# **SpaceX  Falcon 9 first stage Landing Prediction**

# Collecting the data

we will predict if the Falcon 9 first stage will land successfully. SpaceX advertises Falcon 9 rocket launches on its website with a cost of 62 million dollars; other providers cost upward of 165 million dollars each, much of the savings is because SpaceX can reuse the first stage. Therefore if we can determine if the first stage will land, we can determine the cost of a launch. This information can be used if an alternate company wants to bid against SpaceX for a rocket launch

![](https://cf-courses-data.s3.us.cloud-object-storage.appdomain.cloud/IBMDeveloperSkillsNetwork-DS0701EN-SkillsNetwork/lab_v2/images/landing_1.gif)

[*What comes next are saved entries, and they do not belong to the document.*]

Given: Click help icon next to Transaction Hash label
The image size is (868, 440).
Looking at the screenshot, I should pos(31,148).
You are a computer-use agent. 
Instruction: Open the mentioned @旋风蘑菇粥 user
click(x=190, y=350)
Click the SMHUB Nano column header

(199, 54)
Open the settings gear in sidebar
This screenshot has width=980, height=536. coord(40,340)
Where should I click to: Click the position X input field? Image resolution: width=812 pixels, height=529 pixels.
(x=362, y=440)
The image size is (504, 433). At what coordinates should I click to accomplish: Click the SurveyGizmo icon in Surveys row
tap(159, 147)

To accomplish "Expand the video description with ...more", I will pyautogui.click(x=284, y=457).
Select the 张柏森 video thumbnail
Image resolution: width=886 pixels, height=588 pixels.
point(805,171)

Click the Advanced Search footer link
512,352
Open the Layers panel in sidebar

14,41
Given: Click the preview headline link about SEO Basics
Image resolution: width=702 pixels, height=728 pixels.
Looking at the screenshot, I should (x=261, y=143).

Several examples of an unsuccessful landing are shown here:

![](https://cf-courses-data.s3.us.cloud-object-storage.appdomain.cloud/IBMDeveloperSkillsNetwork-DS0701EN-SkillsNetwork/lab_v2/images/crash.gif)

In [1]:
## Objectives

will make a get request to the SpaceX API.We will also do some basic data wrangling and formating. 

- Request to the SpaceX API
- Clean the requested data

In [2]:
# Importing the libraries

In [3]:
import requests
import pandas as pd
import numpy as np
import datetime 

Below we will define a series of helper functions that will help us use the API to extract information using identification numbers in the launch data.

From the <code>rocket</code> column we would like to learn the booster name.

In [4]:
# Takes the dataset and uses the rocket column to call the API and append the data to the list
def getBoosterVersion(data):
    for x in data['rocket']:
       if x:
        response = requests.get("https://api.spacexdata.com/v4/rockets/"+str(x)).json()
        BoosterVersion.append(response['name'])

From the <code>launchpad</code> we would like to know the name of the launch site being used, the logitude, and the latitude.


In [5]:
# Takes the dataset and uses the launchpad column to call the API and append the data to the list
def getLaunchSite(data):
    for x in data['launchpad']:
       if x:
         response = requests.get("https://api.spacexdata.com/v4/launchpads/"+str(x)).json()
         Longitude.append(response['longitude'])
         Latitude.append(response['latitude'])
         LaunchSite.append(response['name'])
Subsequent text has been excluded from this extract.